News from the open access movement


Thursday, December 13, 2007

Microsoft funds OA chemistry project

Peter Murray-Rust, Microsoft eChemistry Project and molecular repositories, A Scientist and the Web, December 13, 2007.  Excerpt:

Some of you may have picked up from - e.g. the Open Grid Forum - that Microsoft (Tony Hey, Lee Dirks, Savas Parastatidis) have been collaborating with Carl Lagoze (Cornell) and Herbert van de Sompel (LANL) on bringing together Chemistry and OAI-ORE - the next generation of interoperable repository software. We are delighted that Microsoft has now agreed to fund this project and when Carl, Lee, Simon Coles (Soton) and I had lunch yesterday Lee said I could publicly blog this....

In brief - Tony Hey was the architect of the UK eScience program and then moved to Microsoft Redmond where he has been developing approaches to Open Science (not sure if this is the correct term but it gives the idea) - for example it includes Open Access and permits/encourages Open Source in the project. Carl and Herbert developed the OAI-PMH protocol for repositories which allows exposure of metadata for harvesters. They have now developed ORE - Object Re-use and Exchange - which sees the future as composed of a large number of interoperating repositories rather than monolithic databases (I am on the advisory board of ORE).
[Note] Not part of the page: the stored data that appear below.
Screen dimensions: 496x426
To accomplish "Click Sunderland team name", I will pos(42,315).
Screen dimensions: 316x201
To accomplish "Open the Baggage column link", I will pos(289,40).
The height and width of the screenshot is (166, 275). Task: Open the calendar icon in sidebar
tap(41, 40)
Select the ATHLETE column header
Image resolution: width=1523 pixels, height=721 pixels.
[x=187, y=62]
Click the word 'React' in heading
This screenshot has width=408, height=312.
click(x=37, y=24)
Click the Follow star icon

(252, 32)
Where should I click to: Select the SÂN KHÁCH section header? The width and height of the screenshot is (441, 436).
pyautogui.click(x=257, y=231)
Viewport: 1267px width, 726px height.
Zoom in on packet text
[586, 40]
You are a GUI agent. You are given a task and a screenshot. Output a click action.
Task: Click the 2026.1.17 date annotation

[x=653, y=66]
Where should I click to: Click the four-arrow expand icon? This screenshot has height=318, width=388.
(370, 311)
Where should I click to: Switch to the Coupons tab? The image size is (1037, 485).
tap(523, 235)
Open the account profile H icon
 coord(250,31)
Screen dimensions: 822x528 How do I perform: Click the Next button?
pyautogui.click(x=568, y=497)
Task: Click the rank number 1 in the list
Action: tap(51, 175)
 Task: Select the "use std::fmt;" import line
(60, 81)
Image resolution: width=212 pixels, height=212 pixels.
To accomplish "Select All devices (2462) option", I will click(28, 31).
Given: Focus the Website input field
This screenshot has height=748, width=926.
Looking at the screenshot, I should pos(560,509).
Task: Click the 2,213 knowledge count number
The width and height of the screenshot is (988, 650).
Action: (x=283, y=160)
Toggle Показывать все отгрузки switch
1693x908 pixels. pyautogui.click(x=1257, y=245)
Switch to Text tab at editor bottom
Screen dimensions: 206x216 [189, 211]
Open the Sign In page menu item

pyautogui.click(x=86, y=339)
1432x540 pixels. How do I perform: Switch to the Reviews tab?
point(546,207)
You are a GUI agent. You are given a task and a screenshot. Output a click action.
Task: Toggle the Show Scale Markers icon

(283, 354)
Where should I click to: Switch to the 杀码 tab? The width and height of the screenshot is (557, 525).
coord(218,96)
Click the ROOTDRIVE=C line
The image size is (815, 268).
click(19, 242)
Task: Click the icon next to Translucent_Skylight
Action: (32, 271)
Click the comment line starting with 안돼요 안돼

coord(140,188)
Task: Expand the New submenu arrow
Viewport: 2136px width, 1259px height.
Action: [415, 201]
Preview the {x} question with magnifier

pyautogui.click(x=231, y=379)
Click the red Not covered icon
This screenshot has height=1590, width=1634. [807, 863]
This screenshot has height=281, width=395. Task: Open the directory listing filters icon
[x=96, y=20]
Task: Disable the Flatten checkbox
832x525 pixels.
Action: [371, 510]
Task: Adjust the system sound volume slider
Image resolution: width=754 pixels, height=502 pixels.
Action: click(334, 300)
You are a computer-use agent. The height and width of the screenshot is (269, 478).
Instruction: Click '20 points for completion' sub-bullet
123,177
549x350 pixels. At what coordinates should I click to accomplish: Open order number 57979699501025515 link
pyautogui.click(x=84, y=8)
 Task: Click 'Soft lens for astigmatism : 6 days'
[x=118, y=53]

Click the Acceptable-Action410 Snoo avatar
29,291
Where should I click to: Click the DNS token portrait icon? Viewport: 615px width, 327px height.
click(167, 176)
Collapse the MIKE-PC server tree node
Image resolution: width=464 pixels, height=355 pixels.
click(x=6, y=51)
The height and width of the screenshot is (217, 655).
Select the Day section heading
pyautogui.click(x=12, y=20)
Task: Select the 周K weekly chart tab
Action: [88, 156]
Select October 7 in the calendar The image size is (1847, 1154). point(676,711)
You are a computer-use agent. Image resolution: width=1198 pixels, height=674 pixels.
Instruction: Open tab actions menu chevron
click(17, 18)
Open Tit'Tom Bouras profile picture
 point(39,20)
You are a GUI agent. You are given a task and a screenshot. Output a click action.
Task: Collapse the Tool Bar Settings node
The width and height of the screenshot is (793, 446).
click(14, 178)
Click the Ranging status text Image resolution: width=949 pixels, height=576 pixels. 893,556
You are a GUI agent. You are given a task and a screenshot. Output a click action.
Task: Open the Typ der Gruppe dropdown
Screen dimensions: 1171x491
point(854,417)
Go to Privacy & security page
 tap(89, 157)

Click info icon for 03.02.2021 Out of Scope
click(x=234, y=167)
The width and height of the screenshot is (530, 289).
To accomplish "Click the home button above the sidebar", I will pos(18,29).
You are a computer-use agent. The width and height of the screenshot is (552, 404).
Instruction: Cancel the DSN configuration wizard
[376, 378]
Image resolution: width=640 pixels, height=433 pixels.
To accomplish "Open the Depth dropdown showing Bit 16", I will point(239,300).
There are 7-8 partners in the program - MS, PubChem, Cornell, LANL, Lee Giles (PSU), Soton, Indiana and Cambridge. This is a really exciting development as we shall be able to create a number of well-populated molecular repositories with heterogeneous content (everything from crystallography to Wikipedia chemicals for example). One that we are currently developing is an RDF/CML-based repository of common chemicals - perhaps 5000 - which could serve as an amanuensis for the bench chemist or undergraduate needing reference material. CrystalEye will be in there as well and we shall also be “scraping” (ugly word) any material we can legally access. In this was we can hope to see the concept of World Wide Molecular Matrix start to emerge. Chemistry eTheses can also be reposited - we are starting to hear of universities who have mandated open theses.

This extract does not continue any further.